Your task - Summarize the section below on bilateral weight adjustment in two sentences.

3.3 Bilateral weight adjustment

The kernel network outputs three basic kernels as described above. Though these kernels can act directly on the noisy image, the performance will decrease when the adjacent pixel has similar weights with the central one yet they are actually far apart in the world space. We consider use auxiliary buffer to avert this problem. We utilize cross-bilateral filtering to guide the kernel effectively obtain information from auxiliary features through a straightforward attention mechanism. Normal and depth are downsampled through average pooling and applied to the cross bilateral filter, in an exponential decay manner based on the square distance to the central one with learnable parameters:

$$\begin{aligned} \textbf{w}^{{\prime }}_{\langle x,y \rangle }(i,j)= & {} \textbf{w}_{\langle x,y \rangle } (i,j)*D_{n}(i,j,x,y)\nonumber \\{} & {} \quad *D_{d}(i,j,x,y)*D_{c}(i,j,x,y),\end{aligned}$$
(5)
$$\begin{aligned} D_{n}(i,j,x,y)= & {} \exp (-f_{1}(x,y)*[n(i,j)-n(x,y)]^{2}), \end{aligned}$$
(6)

Material provided -
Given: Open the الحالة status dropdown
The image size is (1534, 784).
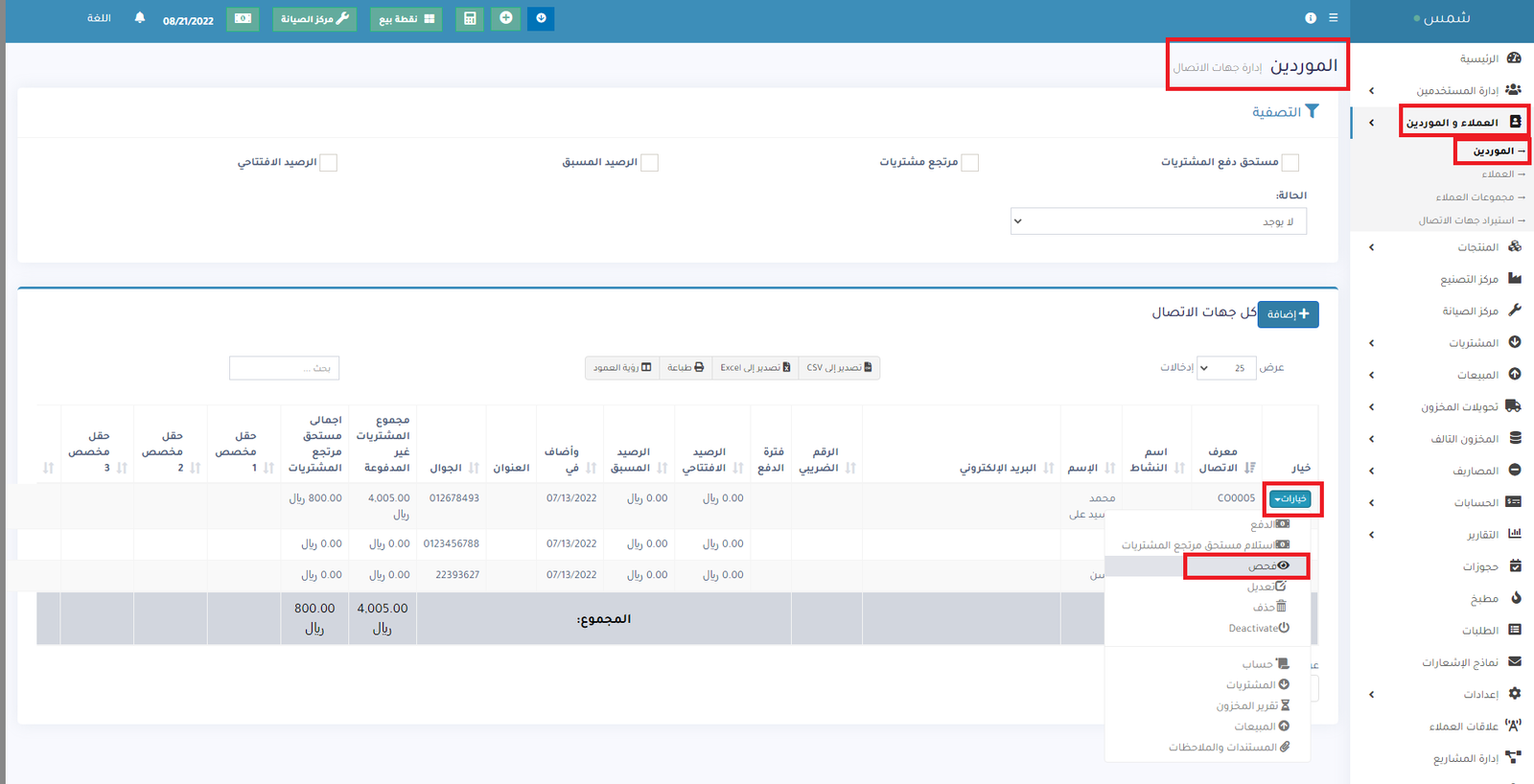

Task output - The three basic kernels produced by the kernel network can act directly on the noisy image, but performance decreases when an adjacent pixel has weights similar to the central one while actually lying far from it in world space. To avoid this, auxiliary features guide the kernel through cross-bilateral filtering as a straightforward attention mechanism: normal and depth are downsampled by average pooling and applied with an exponential decay based on the squared distance to the central pixel, using learnable parameters.